Managing exceptions and Vendor Risk Assessments (VRAs) is essential to maintaining security while accommodating the practical needs of ongoing data relationships. Here is how these processes are handled according to our Information Security Management Program (ISMP):

  1. Vendor Risk Assessments (VRAs):
    • Frequency of VRAs: VRAs are generally approved for specific periods based on the protection level of the data being accessed. For P1 and P2 use cases, VRAs are valid for up to 3 years; for P3, they are valid for 2 years; and for P4, they are valid for 1 year. This ensures that the security posture of the vendor is regularly reviewed and updated to reflect any changes in risk or compliance requirements​​.
    • Ongoing Data Relationships: For persistent data relationships, each new instance of data download or access does not require a separate VRA, provided the existing VRA is still valid and has not reached its expiration period. This streamlines the process while ensuring continuous compliance.
  2. Exceptions Management:
    • Risk-Based Approach: Exceptions to standard security controls are managed through a formal process that involves a thorough risk assessment. Units requesting an exception must document why the exception is needed, the duration of the exception, and the compensating controls that will be implemented to mitigate associated risks​​.
    • Approval and Documentation: Exceptions must be approved by the Chief Information Security Officer (CISO) and a Unit Head.

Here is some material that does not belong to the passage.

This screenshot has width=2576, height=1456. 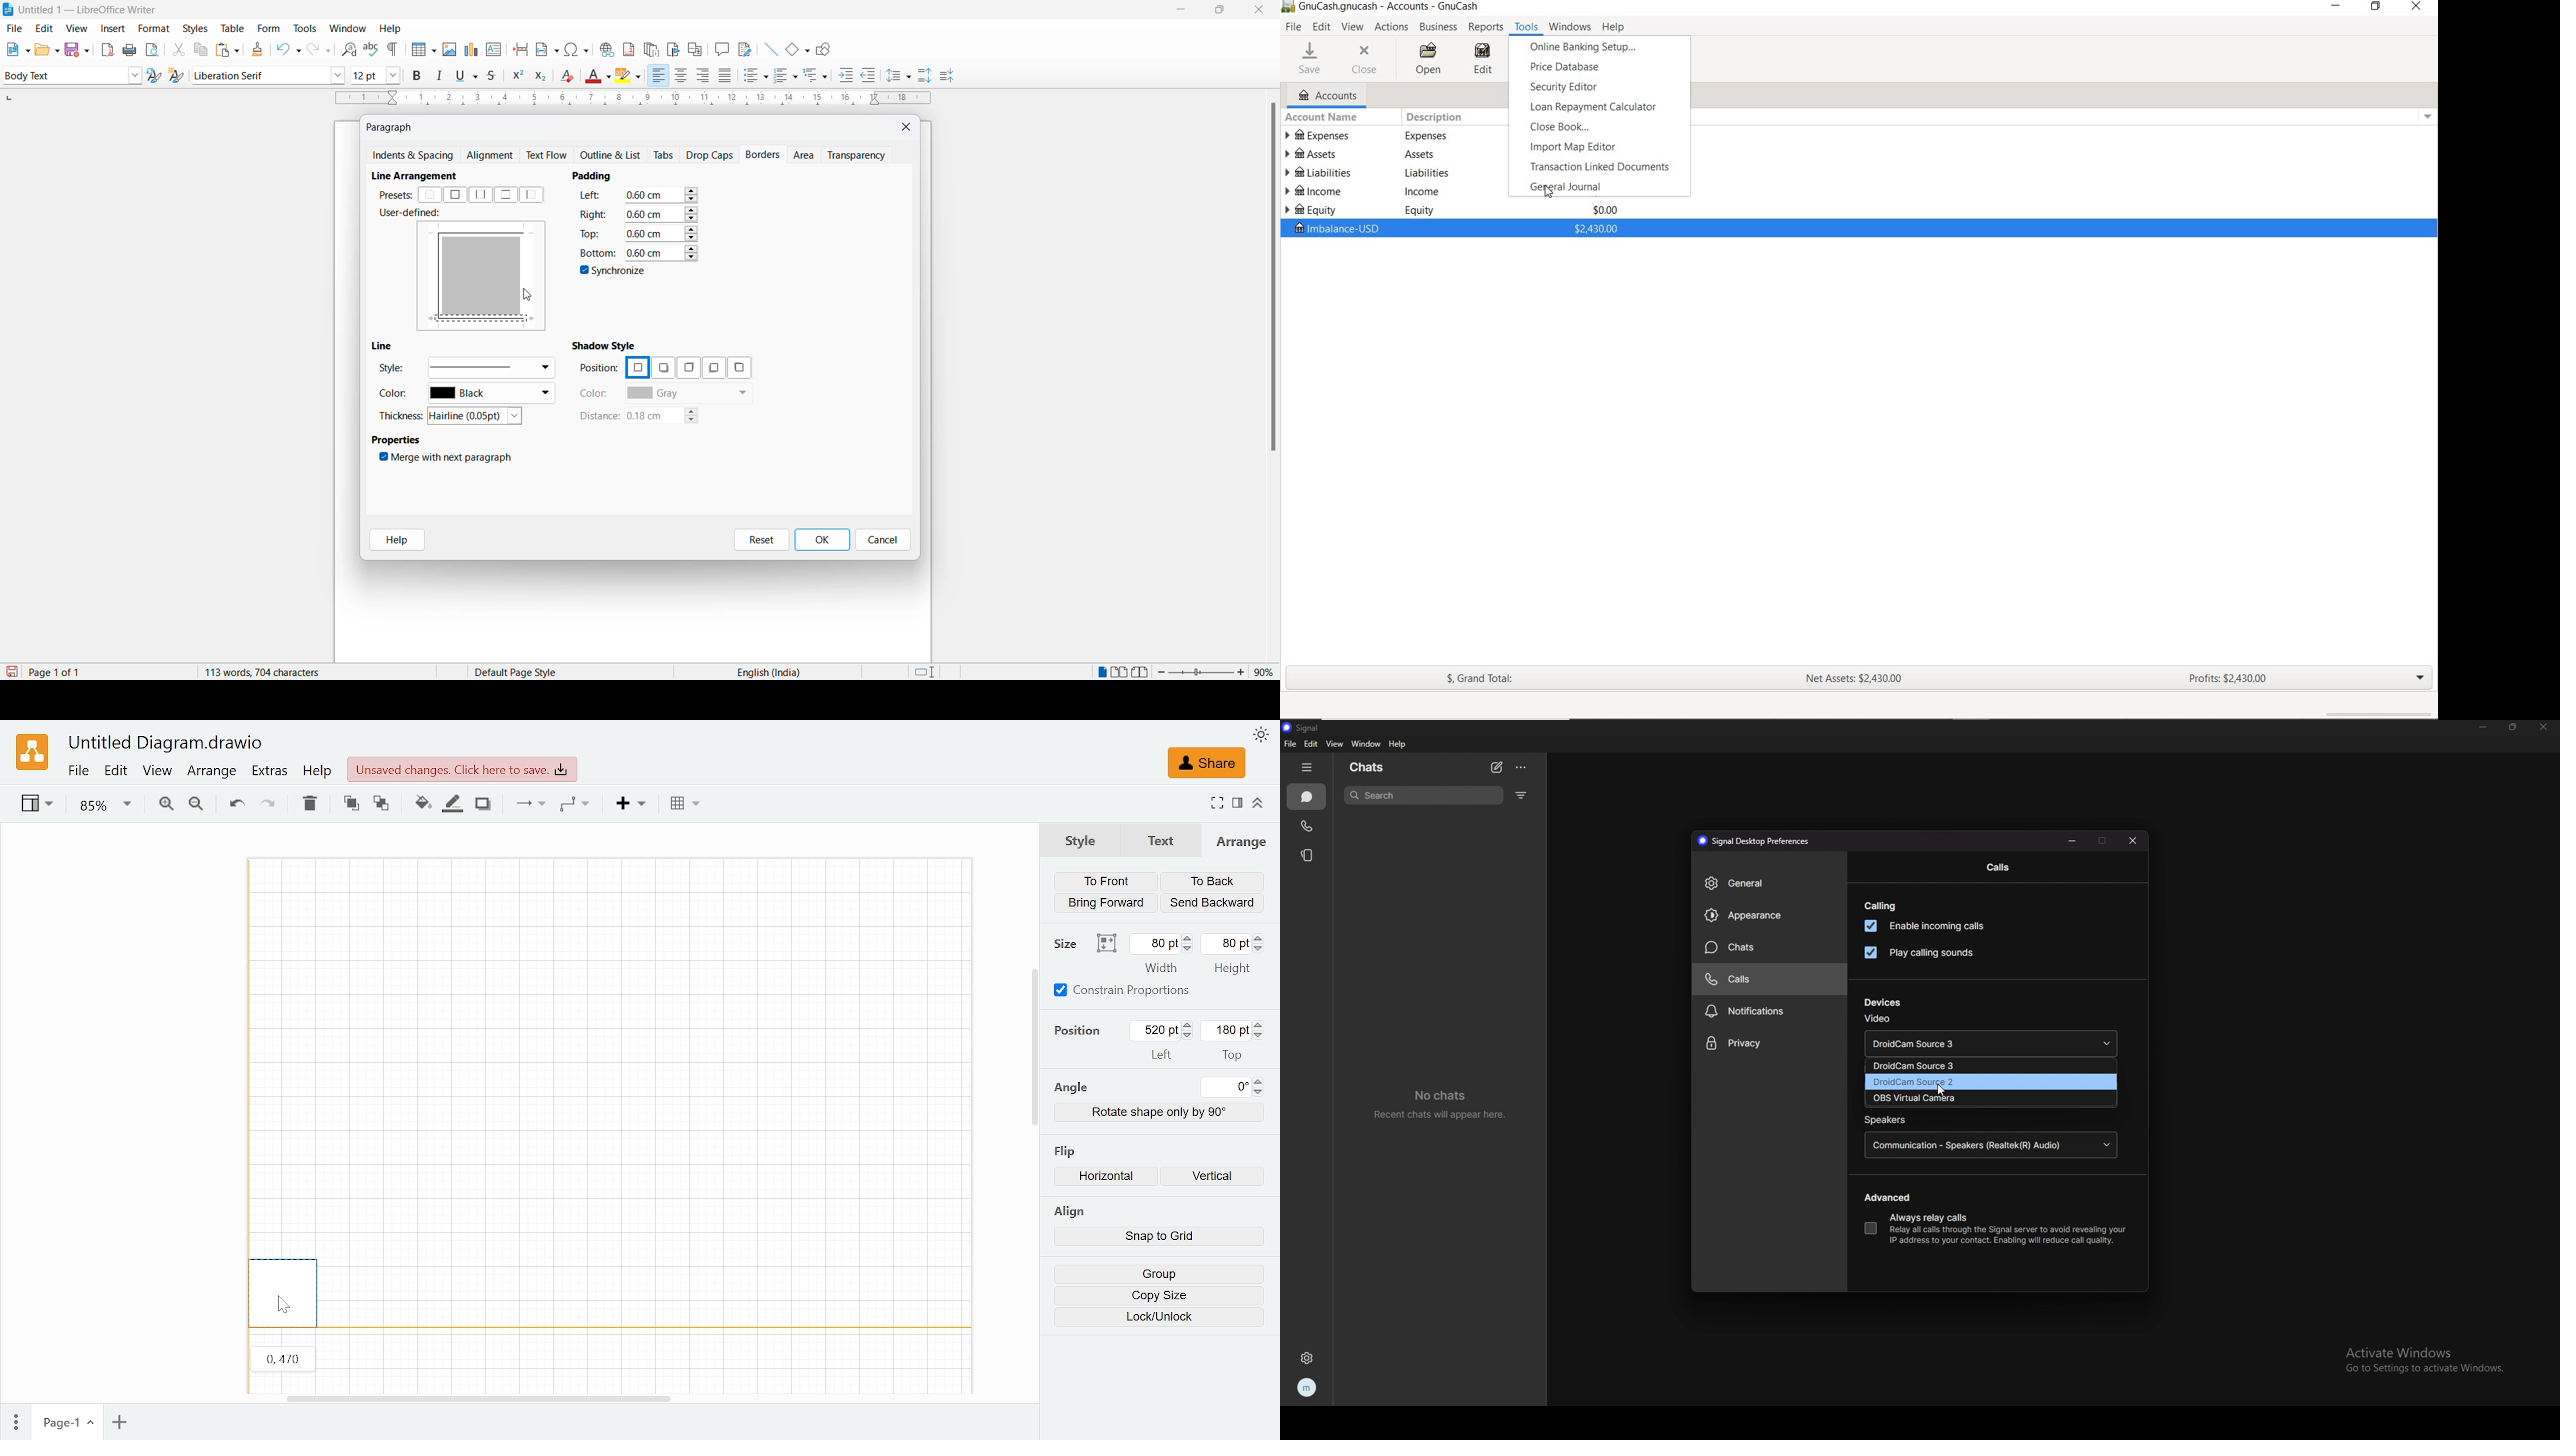 I want to click on Pointer, so click(x=286, y=1306).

All exceptions are documented and periodically reviewed to ensure they remain justified and that compensating controls are effective​​.
  3. Managing Persistent Data Relationships:
    • Continuous Monitoring: Even in persistent data relationships, continuous monitoring and periodic reviews are essential to ensure that the security measures remain effective and compliant with the latest standards and regulations. This includes reviewing the VRAs at their designated intervals and re-evaluating any granted exceptions​.
    • Adaptation to Changes: If there are significant changes in the vendor’s security posture, data handling practices, or regulatory requirements, a new VRA or an updated risk assessment may be necessary before continuing the data relationship​​.

By following these procedures, we ensure that security is maintained without unnecessary interruptions to research and operational workflows. Our goal is to provide a secure yet practical framework for managing ongoing data relationships.